I am running the case on 8 nodes each containing 28 number of cores,so in total 224 number of processors. In the CFD side, i am using scotch method of decomposition, which automatically divides the CFD domain optimally. In the DEM side, I tried with different arrangements of processors in x, y and z direction (28 4 2, 28 2 4, 14 8 2, etc.) but no success in optimizing the parallalization. I wanted to know if there is a way to optimize my paralization both in CFD and DEM side, so the killing of job due to high memory requirement can be avoided. more specifically, i have some questions/thoughts as follows:
1. Is there any way to tell LIGGGHTS (DEM side) that do the decomposition as done in OpenFOAM (CFD side) so that both CFD and DEM domain calculations are done on same node and may be this will reduce communication load among processors?
2. I saw the processor command (https://www.cfdem.com/media/DEM/docu/processors.html) and found an option to divide the domain with two levels by specifying number of cores used and decomposition in each core. However, I am not sure if it can solve the problem. Any comments on that and may be some example how to use this function efficiently.
3. I also saw that instead of specifying the decomposition in x, y and z direction, I can use '*' and LIGGGHTS will devide the domain with some optimization algorithm (minimizing the surface-to-volume ratio) but I am not sure if the surface-to-volume optimization can solve my problem as I think the memory problem is more related to to too many particles (this too many calculations) on some of my processors. It would be great if LIGGGHTS could devide the domain by optimizing number of particles. Is comment on this?

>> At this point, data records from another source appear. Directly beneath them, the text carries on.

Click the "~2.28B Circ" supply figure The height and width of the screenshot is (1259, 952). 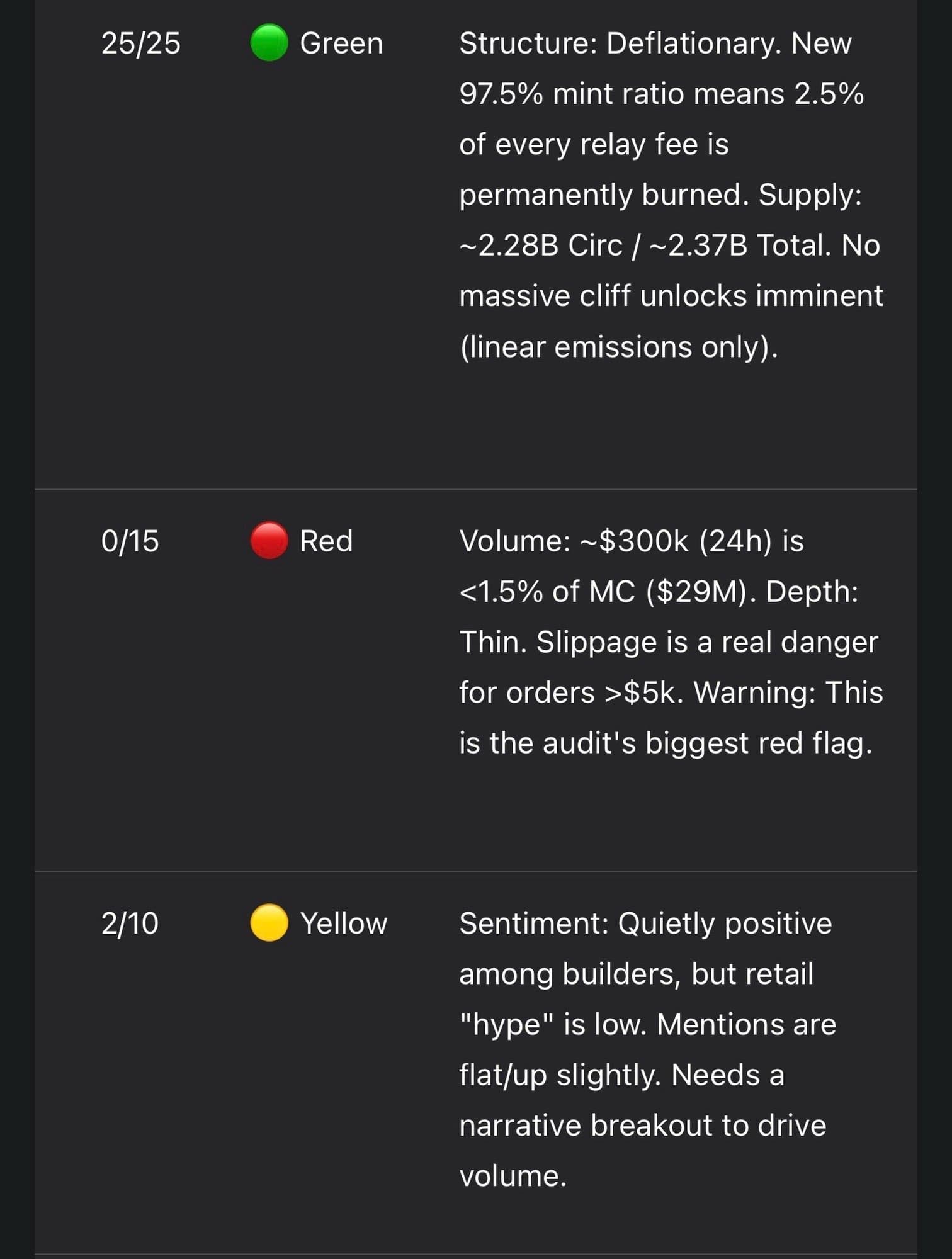point(541,245)
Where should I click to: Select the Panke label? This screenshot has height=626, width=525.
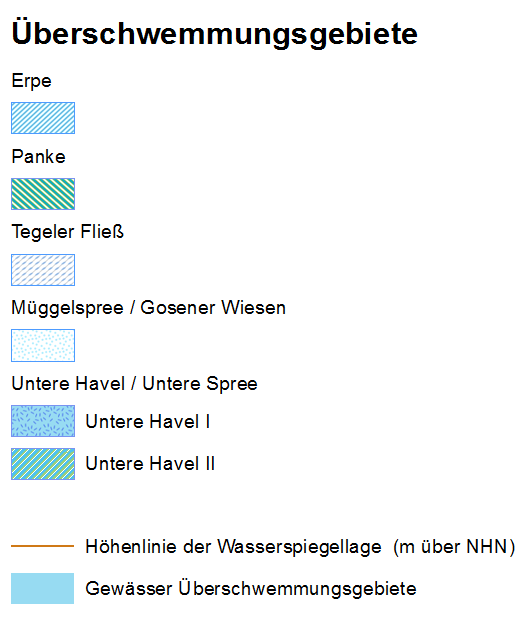(x=38, y=156)
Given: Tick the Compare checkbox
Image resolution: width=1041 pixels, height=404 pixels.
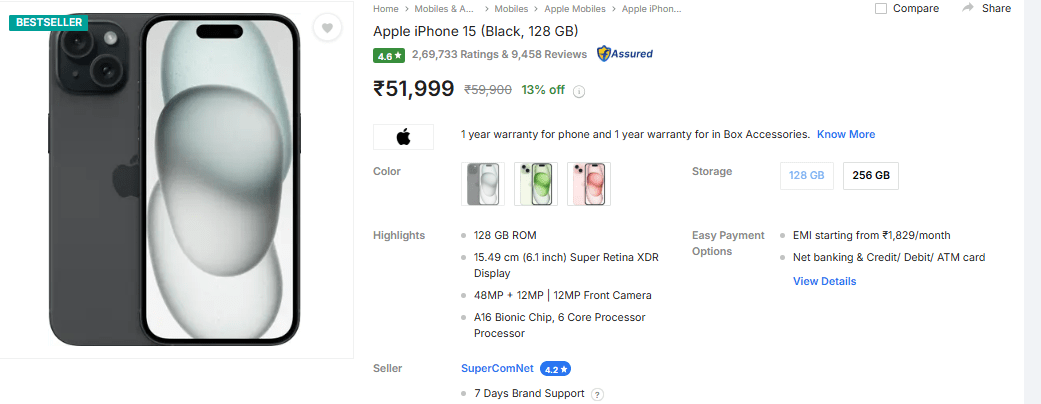Looking at the screenshot, I should tap(881, 9).
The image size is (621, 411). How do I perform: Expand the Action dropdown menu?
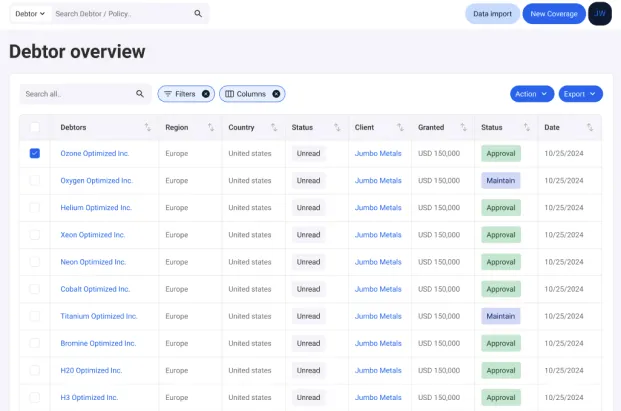pyautogui.click(x=531, y=94)
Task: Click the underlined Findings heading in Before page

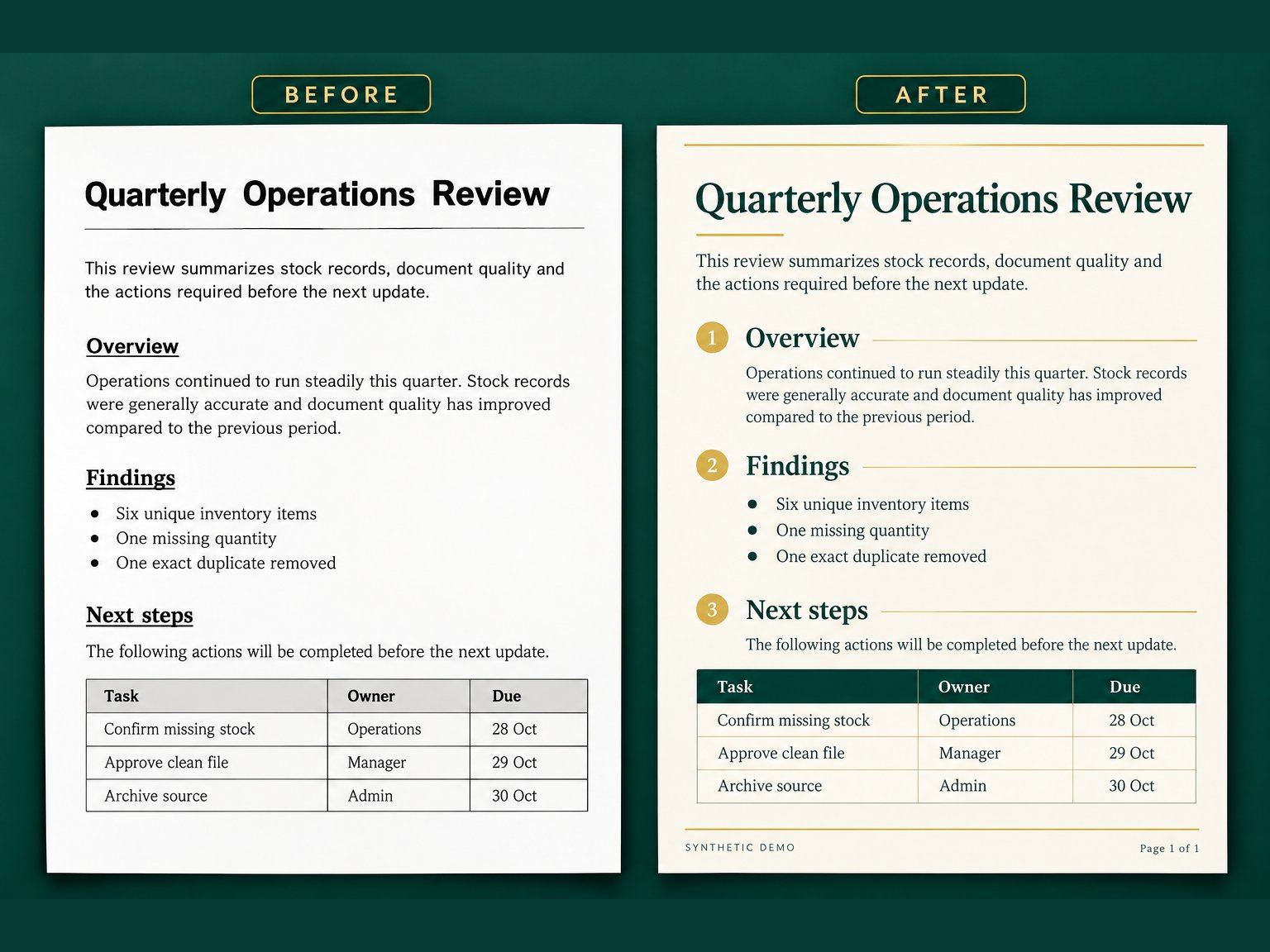Action: click(x=131, y=478)
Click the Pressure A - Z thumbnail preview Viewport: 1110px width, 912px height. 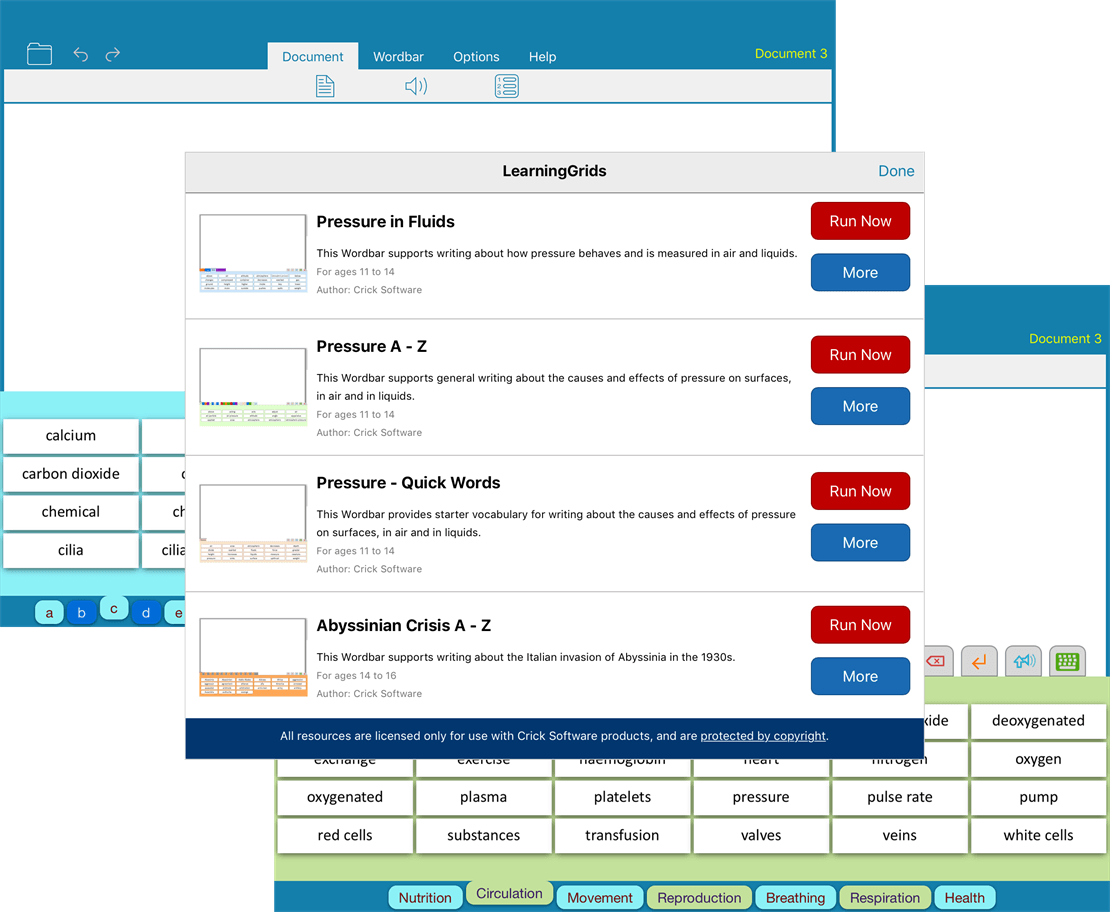coord(253,388)
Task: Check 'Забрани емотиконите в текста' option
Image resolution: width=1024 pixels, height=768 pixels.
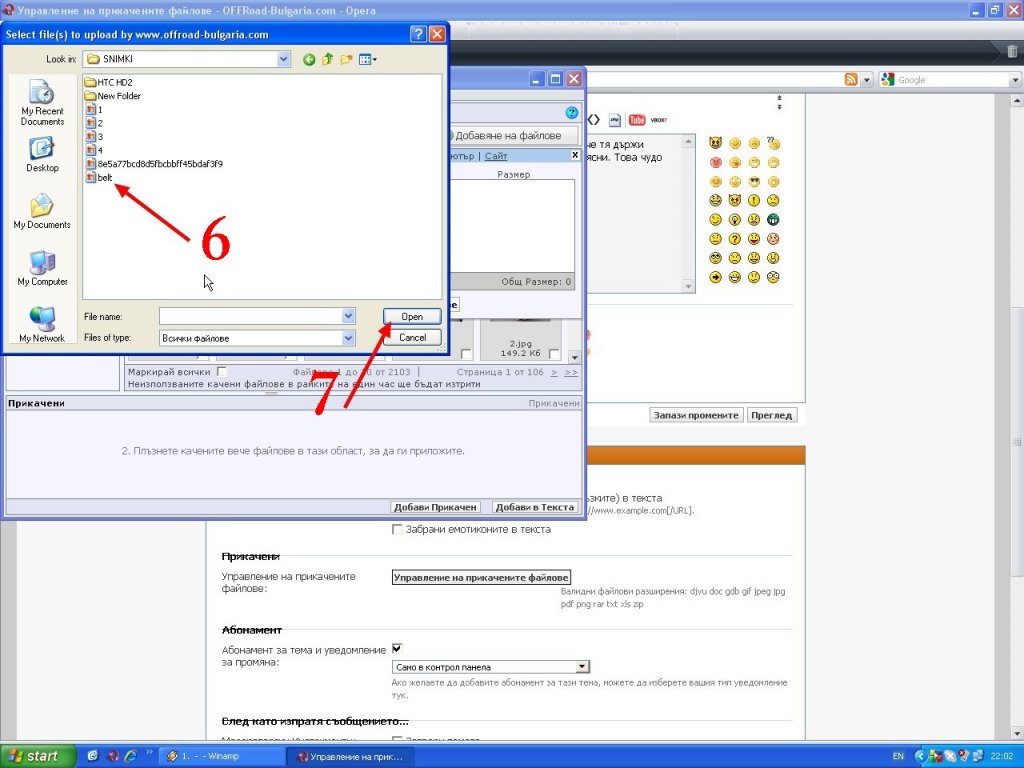Action: [397, 529]
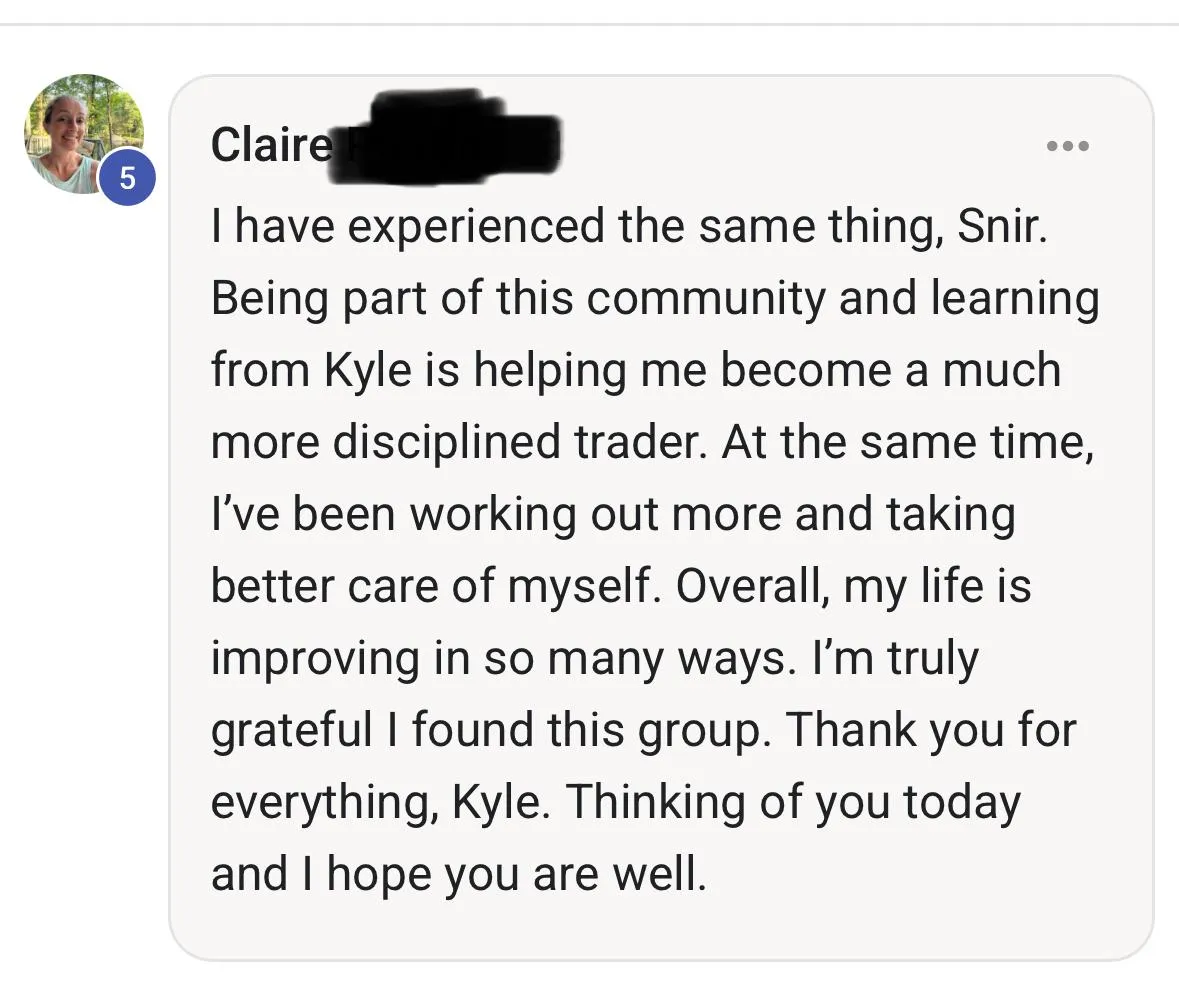Viewport: 1179px width, 987px height.
Task: Click the word "grateful" in the comment
Action: point(292,731)
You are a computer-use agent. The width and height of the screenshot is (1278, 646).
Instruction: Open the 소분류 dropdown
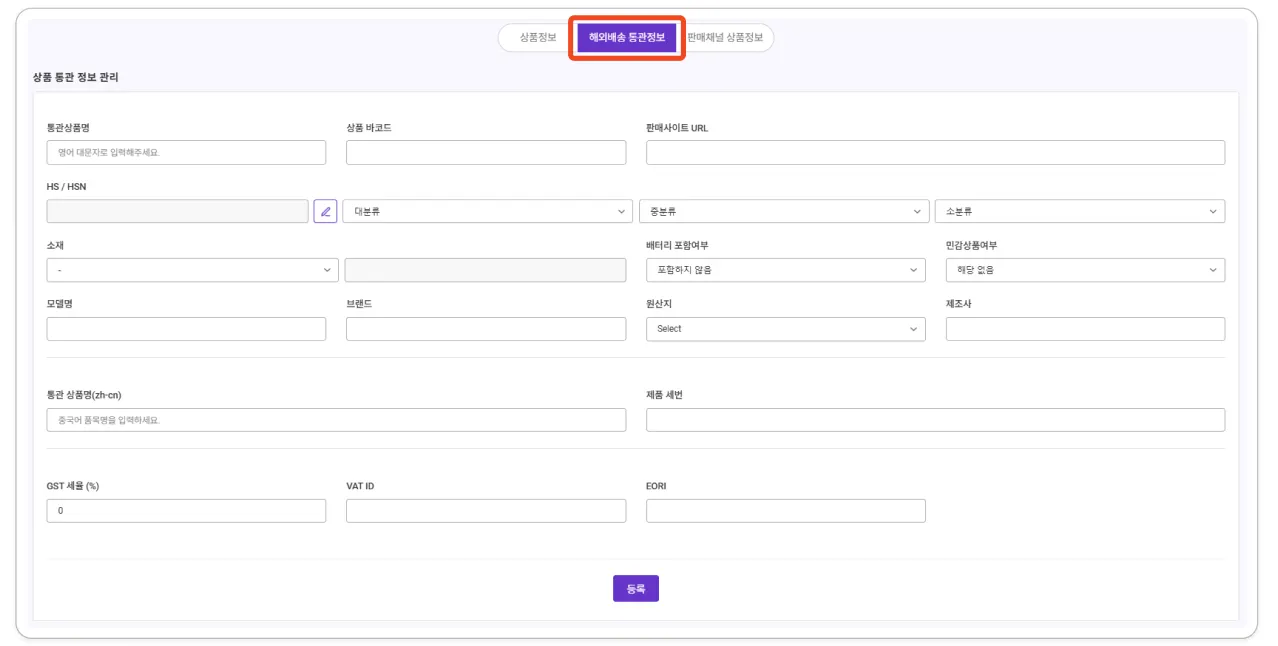coord(1079,211)
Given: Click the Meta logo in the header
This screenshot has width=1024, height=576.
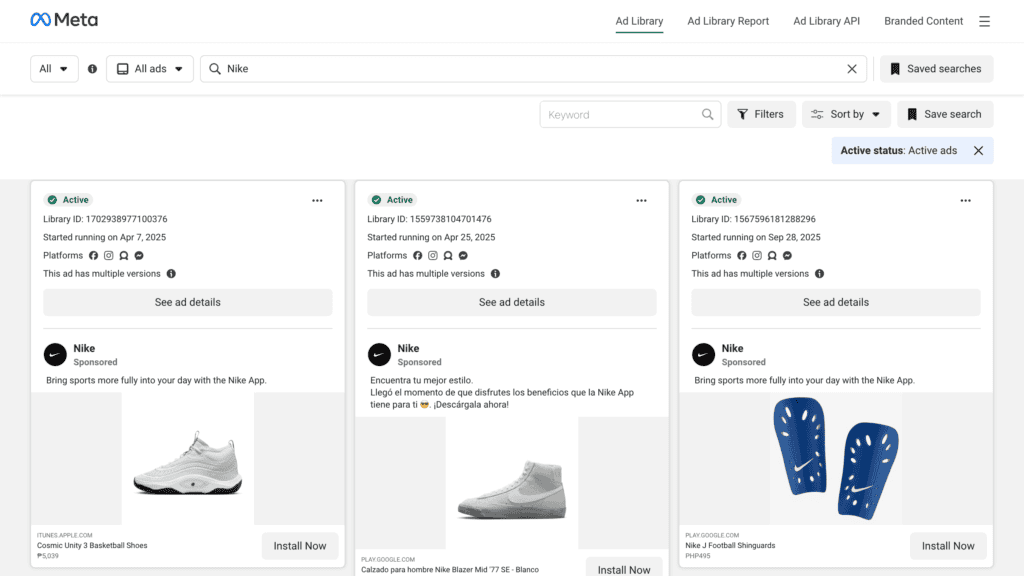Looking at the screenshot, I should pos(64,20).
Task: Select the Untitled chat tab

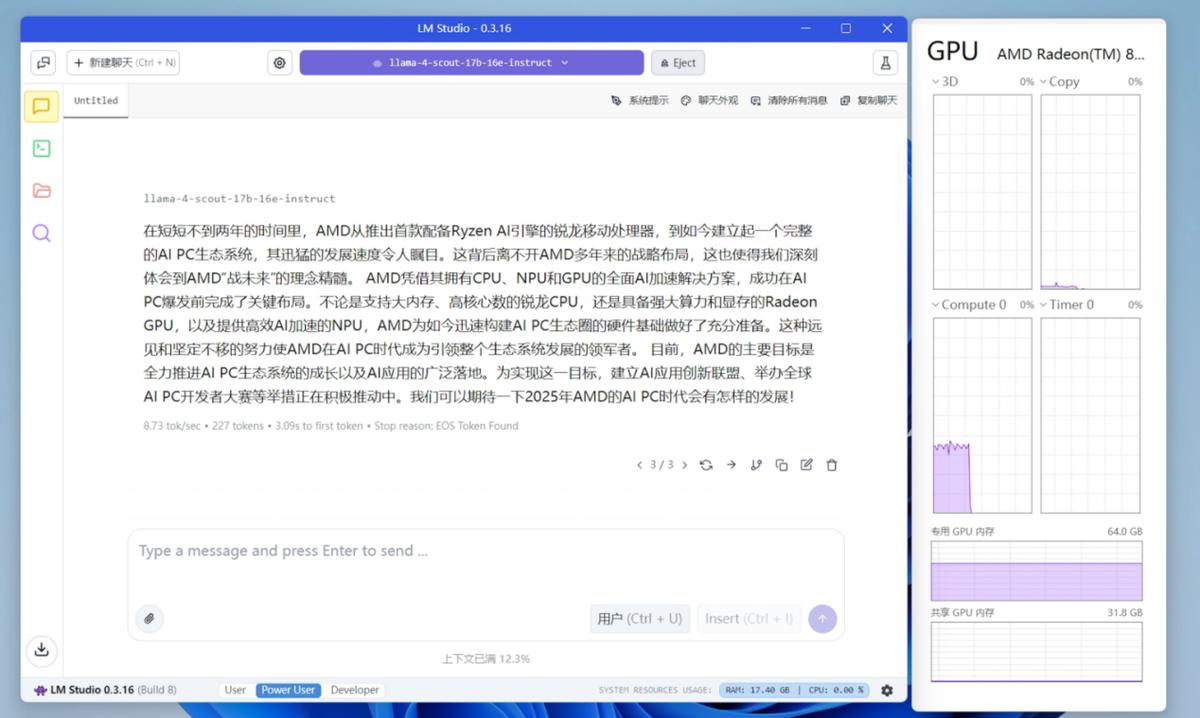Action: click(95, 100)
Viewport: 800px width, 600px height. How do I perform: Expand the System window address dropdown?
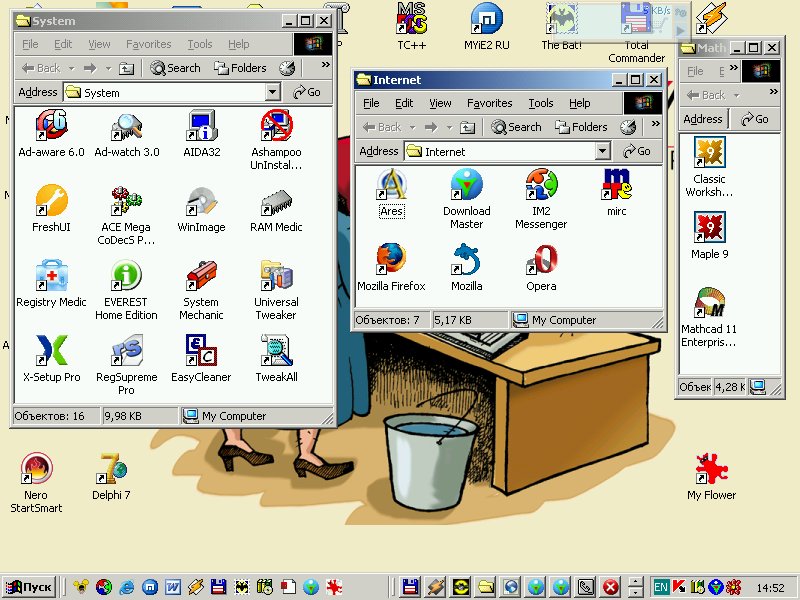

Looking forward to hear it from your experiences and let me know if any other point that I missed to point out.

Best Regards
Atul

atul2018 | Sat, 10/08/2022 - 16:36

I have further reduced the domain size and now simulation is not crashing but it is super slow and with the speed It will take months to perform even even few seconds of simulations.

Let me tell you what exactly I do (maybe you can find some trick to speed up my simulation's speed): I am investigating sand infiltration (0.1-1mm;type2 ) into immobile gravel bed (1mm-10mm;type1) under the influence of lowing water. As my bed remains immobile I group and freeze the gravel bed particles (type1), so that I can avoid unnecessary calculations updating the position of gravel particles. As simulation progresses, sand particles get infiltrated into immobile gravel bed, so the sand particles (0.1-1mm;type2) are the only moving particles that interact among themselves and also with the gravel bed particles.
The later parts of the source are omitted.